● **REQUEST A**: From the passage on the reception of St. Elmo's Fire, list every aspect of the film that Justin Gerber criticized in his 2015 retrospective review.
● **REQUEST B**: According to the passage on the reception of St. Elmo's Fire, why does the Rotten Tomatoes critical consensus call the film only "almost peak Brat Pack"?

● **SUPPLIED PASSAGE**:
________________

On Rotten Tomatoes, the film has an approval rating of 44% from 48 reviews, with an average rating of 5.4/10. The site's critical consensus reads: "St. Elmo's Fire is almost peak Brat Pack: it's got the cast, the fashion, and the music, but the characters are too frequently unlikable." On Metacritic the film has a weighted average score of 35 out of 100, based on reviews from 15 critics.

Rob Lowe won a Golden Raspberry Award for Worst Supporting Actor for his work in this film at the 6th Golden Raspberry Awards.

In a 2015 retrospective review, Justin Gerber of Consequence of Sound said that he was "prepared to say it's the worst movie of all time, with all the necessary stipulations lined up and accounted for", going on to criticize the characters, plot, set, direction, and even score.

Critic Joe Queenan, in his 1998 book Red Lobster, White Trash and the Blue Lagoon, opined that St. Elmo's Fire was one of those movies "that remind us that the eighties were far, far worse than any of us can recall today, and by helping these monsters get their careers off the ground, we will be paying for our sins for decades to come."

________________

● **DATASET**:
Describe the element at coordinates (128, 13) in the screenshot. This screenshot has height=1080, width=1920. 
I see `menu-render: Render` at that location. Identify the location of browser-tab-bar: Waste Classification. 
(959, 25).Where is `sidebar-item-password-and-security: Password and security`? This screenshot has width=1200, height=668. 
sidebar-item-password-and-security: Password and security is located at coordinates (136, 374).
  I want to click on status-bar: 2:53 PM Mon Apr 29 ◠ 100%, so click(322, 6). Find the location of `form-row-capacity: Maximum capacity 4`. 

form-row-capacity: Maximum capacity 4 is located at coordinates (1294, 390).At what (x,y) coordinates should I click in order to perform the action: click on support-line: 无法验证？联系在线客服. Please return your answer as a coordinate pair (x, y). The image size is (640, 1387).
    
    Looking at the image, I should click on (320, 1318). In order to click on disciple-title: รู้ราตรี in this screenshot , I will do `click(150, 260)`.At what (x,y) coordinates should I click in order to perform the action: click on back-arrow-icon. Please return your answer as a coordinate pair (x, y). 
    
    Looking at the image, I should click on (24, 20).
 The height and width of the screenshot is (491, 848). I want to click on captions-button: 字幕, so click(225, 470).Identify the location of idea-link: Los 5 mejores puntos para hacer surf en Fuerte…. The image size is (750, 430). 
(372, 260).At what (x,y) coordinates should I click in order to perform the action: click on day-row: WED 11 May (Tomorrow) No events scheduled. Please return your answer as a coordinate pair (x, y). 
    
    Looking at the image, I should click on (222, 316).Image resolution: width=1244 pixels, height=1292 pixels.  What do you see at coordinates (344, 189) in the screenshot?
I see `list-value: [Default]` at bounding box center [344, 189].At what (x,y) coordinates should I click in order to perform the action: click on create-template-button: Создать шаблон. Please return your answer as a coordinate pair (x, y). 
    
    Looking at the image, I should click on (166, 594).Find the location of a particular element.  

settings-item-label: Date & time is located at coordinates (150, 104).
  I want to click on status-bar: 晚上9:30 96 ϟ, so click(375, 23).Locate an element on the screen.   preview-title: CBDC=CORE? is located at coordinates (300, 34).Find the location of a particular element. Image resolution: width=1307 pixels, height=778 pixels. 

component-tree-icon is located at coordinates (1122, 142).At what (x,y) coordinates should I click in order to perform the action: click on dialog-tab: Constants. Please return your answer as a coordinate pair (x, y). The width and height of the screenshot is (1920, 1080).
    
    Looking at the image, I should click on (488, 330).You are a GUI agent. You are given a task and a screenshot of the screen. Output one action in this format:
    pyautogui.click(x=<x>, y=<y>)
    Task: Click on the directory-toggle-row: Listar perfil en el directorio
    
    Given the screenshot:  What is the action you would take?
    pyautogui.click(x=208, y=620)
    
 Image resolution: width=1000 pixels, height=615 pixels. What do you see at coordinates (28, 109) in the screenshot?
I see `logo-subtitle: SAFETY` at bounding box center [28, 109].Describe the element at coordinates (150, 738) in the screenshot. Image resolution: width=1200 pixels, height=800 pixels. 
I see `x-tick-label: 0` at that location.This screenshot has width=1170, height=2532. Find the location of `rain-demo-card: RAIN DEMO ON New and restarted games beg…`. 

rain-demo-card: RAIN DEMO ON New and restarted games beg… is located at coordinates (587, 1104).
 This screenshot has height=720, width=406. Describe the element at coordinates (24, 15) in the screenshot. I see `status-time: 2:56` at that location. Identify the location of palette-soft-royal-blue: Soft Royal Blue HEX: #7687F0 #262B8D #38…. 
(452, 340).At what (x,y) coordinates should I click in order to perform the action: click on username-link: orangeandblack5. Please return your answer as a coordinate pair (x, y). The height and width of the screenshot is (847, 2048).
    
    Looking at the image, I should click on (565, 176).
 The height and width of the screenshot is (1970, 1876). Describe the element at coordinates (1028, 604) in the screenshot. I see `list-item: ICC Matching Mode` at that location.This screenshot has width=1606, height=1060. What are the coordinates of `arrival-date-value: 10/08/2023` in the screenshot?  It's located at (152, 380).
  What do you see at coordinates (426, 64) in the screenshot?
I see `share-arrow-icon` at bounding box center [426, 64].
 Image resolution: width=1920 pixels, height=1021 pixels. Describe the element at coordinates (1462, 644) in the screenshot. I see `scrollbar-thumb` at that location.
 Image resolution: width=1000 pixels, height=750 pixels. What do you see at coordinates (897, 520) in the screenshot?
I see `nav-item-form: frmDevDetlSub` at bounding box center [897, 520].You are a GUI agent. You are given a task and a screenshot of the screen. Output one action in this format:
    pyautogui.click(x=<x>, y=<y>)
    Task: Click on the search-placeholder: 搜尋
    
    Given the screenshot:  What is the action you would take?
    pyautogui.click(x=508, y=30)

________________

● **EXPECTED ANSWER A**:
- Characters
- Plot
- Set
- Direction
- Score

● **EXPECTED ANSWER B**: The consensus says the film has the cast, the fashion and the music of peak Brat Pack. It falls short because its characters are too frequently unlikable.